Someone must have forgotten that television is a world-wide accessible medium for communications.  Last night was an embarrassment to our nation, a ridicule of the Office of the President, and extremely juvenile display of testosterone!  It is a shameful thing to proclaim oneself as the “appropriate choice” to lead this nation, founded on virtues, morals, and liberty when one can allow these words to fall out of one’s mouth:   “Andrew Jackson had a pretty clear cut idea about what to do to America’s enemies…kill them!”  Just search for “Gingrich + Andrew Jackson” and pull up the 23 second YouTube video clip.  One must be very careful when spouting historical “facts” to support one’s position, pulling them out of one’s mental arsenal like a business card to “represent” your position and stance on a given topic.  Someone might actually take you seriously.

If Speaker Gingrich was to recall the history of Andrew Jackson, perhaps he wouldn’t be so ready to whip out that factoid and thrust it upon a frustrated and undecided South Carolina audience.  Andrew Jackson, in his seventh annual message to Congress, after the passage of the Indian Removal Act in 1830, decided the desires and needs of the settlers was more important than those of the native American Indian.  Even after the ruling of Supreme Court Chief Justice John Marshall who reviewed the case (Worcester v. Georgia) finding the Indians in full right to their own land, their own nation and declaring that Georgia settlers had to get the permission of the Cherokee Indians to be on their land; Andrew Jackson refused to enforce the law.  Another situation where the President put himself above the law and due process.

The result of Andrew Jackson’s pathetic leadership was the death of thousands of Indians across five tribes.  Does the “Trail of Tears” phrase sound familiar to you?  It should, its not a poem, or a play, this was the fate of the real Native American Indians, forced to leave their lands, their homes, their crops, their hunting grounds…some in the dead of winter; pushed out in such a hurry they were barefoot and many unable to collect any possessions.  This arbitrary usurpation of native’s sovereignty and arrogance demonstrated by Andrew Jackson shows a complete lack of understanding and concern about the impact of American settler’s greed on the indigenous people’s welfare.

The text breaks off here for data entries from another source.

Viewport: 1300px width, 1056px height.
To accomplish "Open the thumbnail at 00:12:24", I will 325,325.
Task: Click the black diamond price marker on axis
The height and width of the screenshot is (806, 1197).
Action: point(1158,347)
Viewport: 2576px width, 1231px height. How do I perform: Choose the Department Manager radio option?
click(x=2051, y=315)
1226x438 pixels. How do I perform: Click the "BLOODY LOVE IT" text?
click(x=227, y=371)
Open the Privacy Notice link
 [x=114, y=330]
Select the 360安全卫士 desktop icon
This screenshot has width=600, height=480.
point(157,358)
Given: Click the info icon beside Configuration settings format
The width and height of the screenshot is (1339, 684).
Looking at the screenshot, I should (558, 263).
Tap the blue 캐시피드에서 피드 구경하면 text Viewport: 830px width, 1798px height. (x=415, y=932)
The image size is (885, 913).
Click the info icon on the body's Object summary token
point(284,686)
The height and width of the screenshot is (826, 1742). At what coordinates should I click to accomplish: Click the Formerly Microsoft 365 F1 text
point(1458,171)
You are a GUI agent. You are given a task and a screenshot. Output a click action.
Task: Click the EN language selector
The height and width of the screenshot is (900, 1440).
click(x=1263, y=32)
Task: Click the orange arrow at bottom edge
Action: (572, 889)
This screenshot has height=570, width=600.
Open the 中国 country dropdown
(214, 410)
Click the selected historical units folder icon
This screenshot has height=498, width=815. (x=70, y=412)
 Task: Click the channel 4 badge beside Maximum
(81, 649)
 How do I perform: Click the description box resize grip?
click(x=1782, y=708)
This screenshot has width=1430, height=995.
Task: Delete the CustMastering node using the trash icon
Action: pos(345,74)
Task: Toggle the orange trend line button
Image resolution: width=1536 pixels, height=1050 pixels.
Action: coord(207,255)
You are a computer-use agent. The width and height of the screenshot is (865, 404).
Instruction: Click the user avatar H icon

“The Creek Indians refused to go.  So United States soldiers came to their homes, chained them together, and marched them toward the west.  Hungry, cold, and weighted down with chains, thirty-five hundred Creek Indians died before reaching the new Indian territory.” (The History of the World, 2004, Peace Hill Press The Seminoles had factions between tribes, the White Stick and Red Stick Seminoles.  The Indian Removal Act was forcing Indians further and further West; to the point that America’s actions were forcing enemies to be geographically close to one another.  The pages of history books are filled with the injustices, inequalities, greed and arrogance toward the Indians…you can read for yourself.

Personally, I would not be proud to compare myself to Andrew Jackson, even if he were a “great President!”  The irony of Gingrich putting himself on the same level by espousing his Brutus approach to administration boggles the mind.  How can one with such a cavalier tongue be considered worthy of the highest elected office  in the nation?  “There are two things that men should never weary of, goodness and humility; we get none too much of them in this rough world among cold, proud people.” Robert Louis Stevenson (from his book “Kidnapped“)

When we debate and wrestle with the issues of our nation:  the economy, foreign policy, health care for an increasingly aging population, jobs, etc; we have a responsibility and an opportunity to set an example not only for our youth, but the entire world.  We should not argue the sanctity of life professing to be a pro-life advocate out of one side of our mouths, but out of the other declare predatory policy towards our enemies.  Is it right for a Republican Christian spout those words and selectively forget Matthew 5:44 “But I say unto you, Love your enemies, bless them that curse you, do good to them that hate you, and pray for them which despitefully use you, and persecute you;”  Has our secular sacred split become so ruptured that there is no more charity in the heart of our nation?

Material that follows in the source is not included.